Don’t Be Scared Of That 60 Minutes Report On Phone Hacking

If you own a mobile phone, “you can be bugged, tracked and hacked from anywhere in the world”. That was the throughline of a particularly problematic story on the 60 Minutes program last night. It’s now being hailed as “the end of privacy” for all Australians, but let me assure you, that moment passed a long time ago.

“How it has been done, has never been shown before”, claimed the 20-minute report which demonstrated how a vulnerability in a global forwarding network can be “hijacked” to listen in on a user’s calls and text messages in real time.

After a lot of teasing and set-up, the report eventually took us to a basement in Germany, where security researcher Luca Melette demonstrated how he could intercept a phone call between the reporter and Australian Senator Nick Xenophon. Luca was able to intercept the call (if we’re to believe that there wasn’t any camera trickery going on), as well as a text message sent between the pair. Big drums. The hack has been reveeeeeeealed.

Luca was able to do that by jacking into a vulnerability in the SS7 signalling system. SS7 is used for a whole bunch of things, including cell tower handover and international roaming between networks. It’s almost universal in the world of GSM.

Here’s the thing: Luca was given access to the network by the German government for the demonstration. So that demonstration as far as I’m concerned is next to useless. Show me a hacker boosting phone calls in the wild, without authorised access to the SS7 system, and I’ll believe you that this is something for people to be concerned about.

The SS7 hack also isn’t really news. Security researcher Tobias Engel demonstrated SS7 interception at the Chaos Computer Conference last year.

Here’s the presentation below:

For what it’s worth, SS7 intercepts should be pretty far down on the list of things to worry about if you own a mobile phone. Carrying one opens you up to a whole world of security hurt. Newsflash: you’re already being tracked by pretty much everyone. Google, Facebook, Apple, Microsoft. Everyone tracks you. Despite the fact that you’re already being tracked, however, you have to understand that not everyone wants to hear you calling up your mates to tell them how wasted you got on the weekend. You’ve got to figure out how important you are in the scheme of things, and once you realise that it’s probably not much, you’ll start to breathe easier.

Hackers really only target high-profile targets. For example, the 60 Minutes report did mention that the Prime Minister Tony Abbott’s phone is vulnerable to these sorts of intercepts, which is kind of funny when you think about it. Instead of listening in on our calls in real time, hackers coming after you and me are already trying to clean us out via phishing scams and the occasional man-in-the-middle attack, perhaps, designed to separate you from your credit card details.

“Mobile phone security” is a particularly nebulous term. You could be talking about Android malware, SMS vulnerabilities, secret interceptor towers, PRISM. Anything. So when you have a 20-minute story on primetime TV talking about how “mobile phone security” is fundamentally compromised, you’re running into problems from the very start.

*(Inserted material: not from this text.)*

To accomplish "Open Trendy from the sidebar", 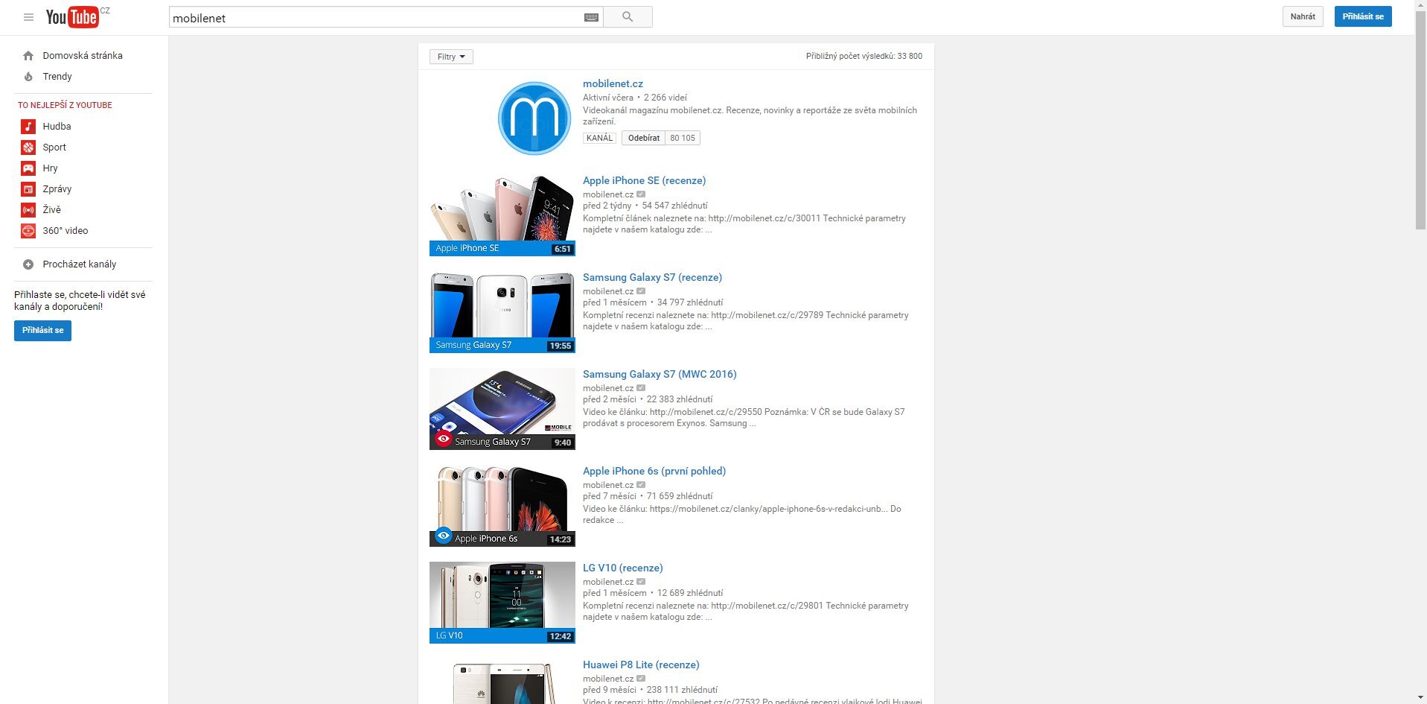I will (57, 76).
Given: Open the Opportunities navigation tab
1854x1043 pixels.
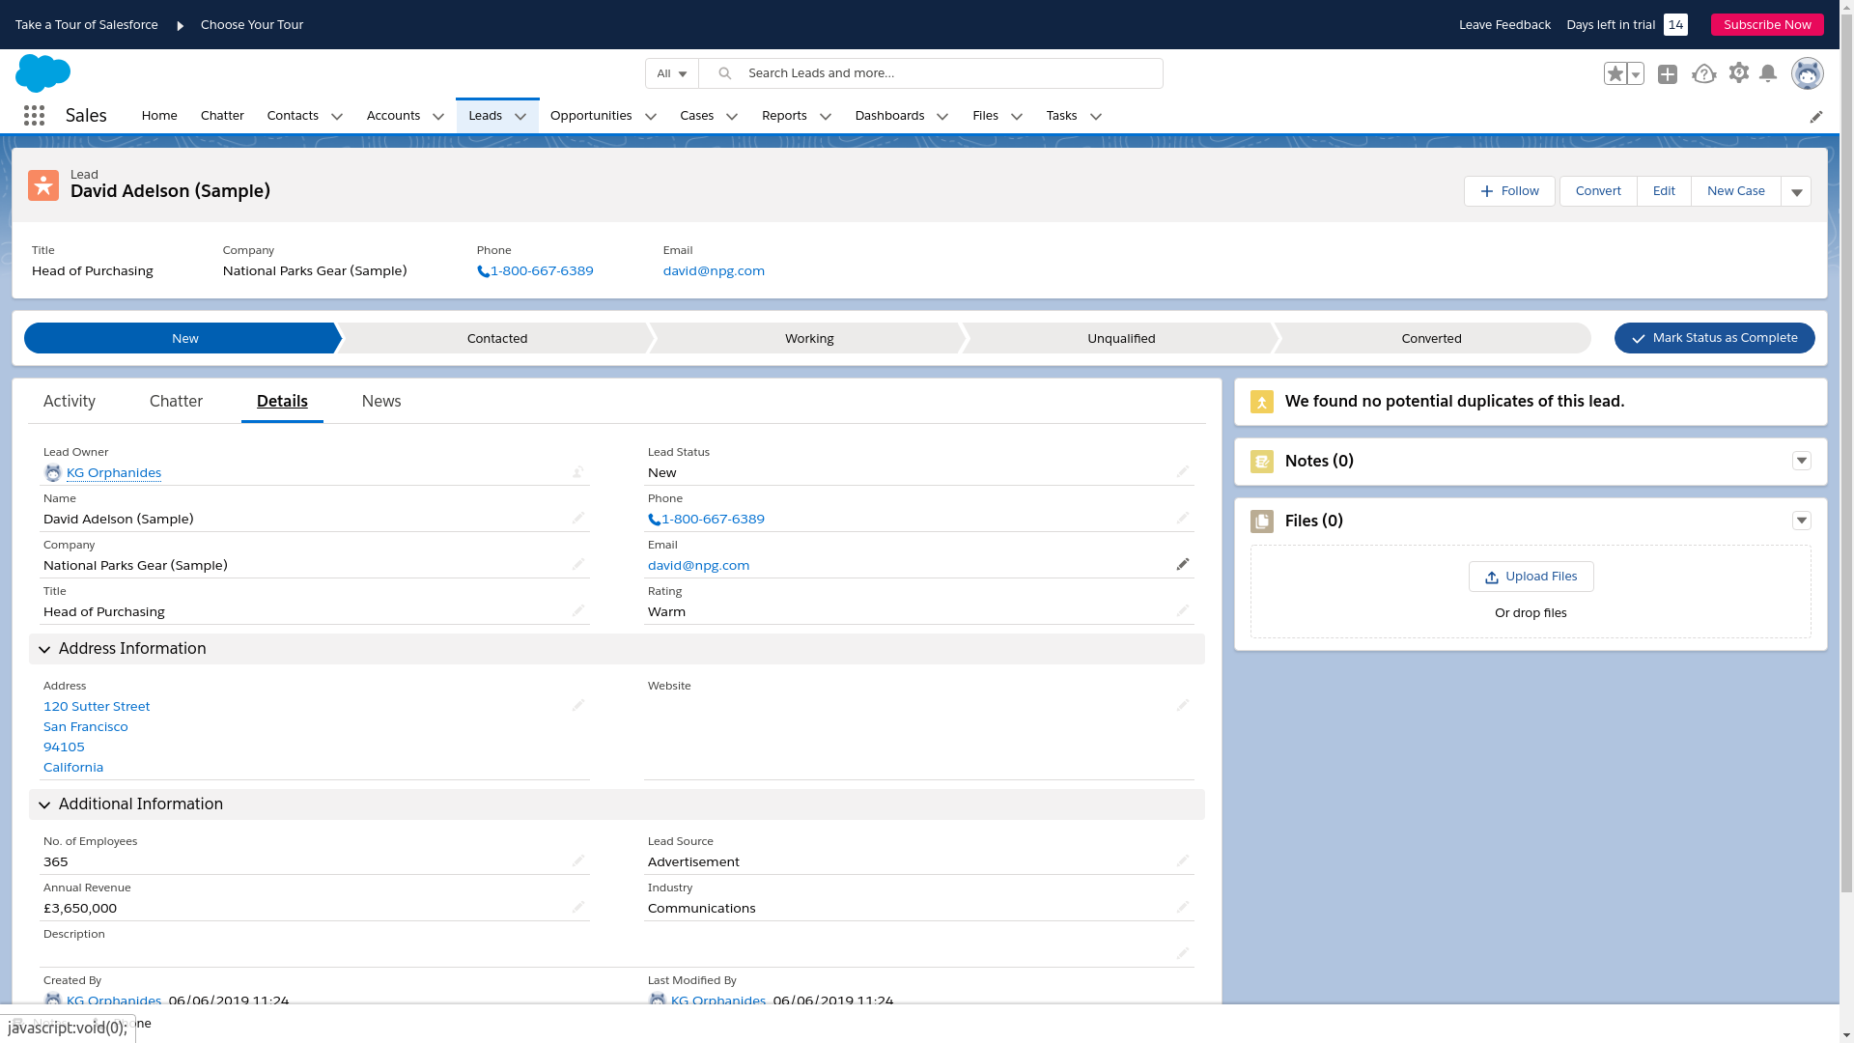Looking at the screenshot, I should (x=591, y=116).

The issue here is that saying there’s a vulnerability in the SS7 protocol that can give intelligence and law enforcement agencies access to your calls isn’t sexy enough for primetime TV. Instead, to get people really scared, 60 Minutes decided to splice in footage from Skyfall — which featured dubious infosec nonsense as a plot device — while parading infosec researchers and their sexy quotes around.

Don’t get me wrong: this is an issue. A security hole in the phone routing protocol is no joke, and probably needs to be dealt with, but it’s irresponsible of 60 Minutes to do this to people at home after dinner on a Sunday night.

It’s irresponsible to make them think they have to run into the kitchen and boil their phone in a pot of water to keep their families safe. It’s irresponsible to make people scared of the devices they’re carrying around in their pockets. It’s irresponsible to make real life look like a bullshit fictional spy movie to make sure they keep watching until the next ad break.

If you want to cover a real security story, 60 Minutes, we’ve got a few suggestions. Why not tackle the government’s metadata collection program and get a few people on the record saying how terrible it is for privacy that all of our data is being archived for no good reason? Why not look at the government’s push to wrest control of Australia’s mobile networks in the name of national security? What about figuring out what the Pine Gap station does? Or what Australia is using big, hulking security drones for? Or how the government is rolling out site blocking because rights holders asked them nicely?